ABOUT THIS EXERCISE: Please give again, word for word, each line that falls between the line with "Car Radio Codes Forum (77, 2250)" and the end of the data, inclusive.

Segment Start: INFORMATION SHOWN

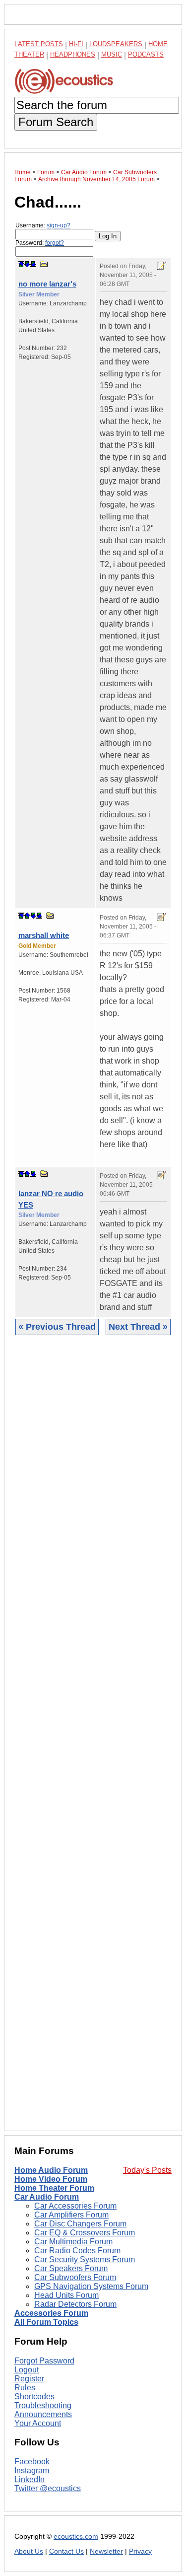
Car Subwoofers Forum (75, 2277)
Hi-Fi (76, 44)
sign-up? (58, 225)
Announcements (43, 2414)
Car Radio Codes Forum (77, 2250)
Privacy (140, 2551)
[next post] (27, 264)
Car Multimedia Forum (73, 2241)
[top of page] (21, 264)
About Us (28, 2551)
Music (111, 54)
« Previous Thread (57, 1327)
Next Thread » (138, 1327)
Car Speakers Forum (71, 2268)
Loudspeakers (115, 44)
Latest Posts (38, 44)
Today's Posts (147, 2170)
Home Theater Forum (54, 2188)
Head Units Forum (66, 2295)
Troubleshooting (42, 2405)
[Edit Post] (162, 266)
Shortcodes (34, 2396)
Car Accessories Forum (75, 2206)
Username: (42, 225)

Segment End: INFORMATION SHOWN

TASK RESPONSE:
Car Radio Codes Forum (77, 2250)
Privacy (140, 2551)
[next post] (27, 264)
Car Multimedia Forum (73, 2241)
[top of page] (21, 264)
About Us (28, 2551)
Music (111, 54)
« Previous Thread (57, 1327)
Next Thread » (138, 1327)
Car Speakers Forum (71, 2268)
Loudspeakers (115, 44)
Latest Posts (38, 44)
Today's Posts (147, 2170)
Home Theater Forum (54, 2188)
Head Units Forum (66, 2295)
Troubleshooting (42, 2405)
[Edit Post] (162, 266)
Shortcodes (34, 2396)
Car Accessories Forum (75, 2206)
Username: (42, 225)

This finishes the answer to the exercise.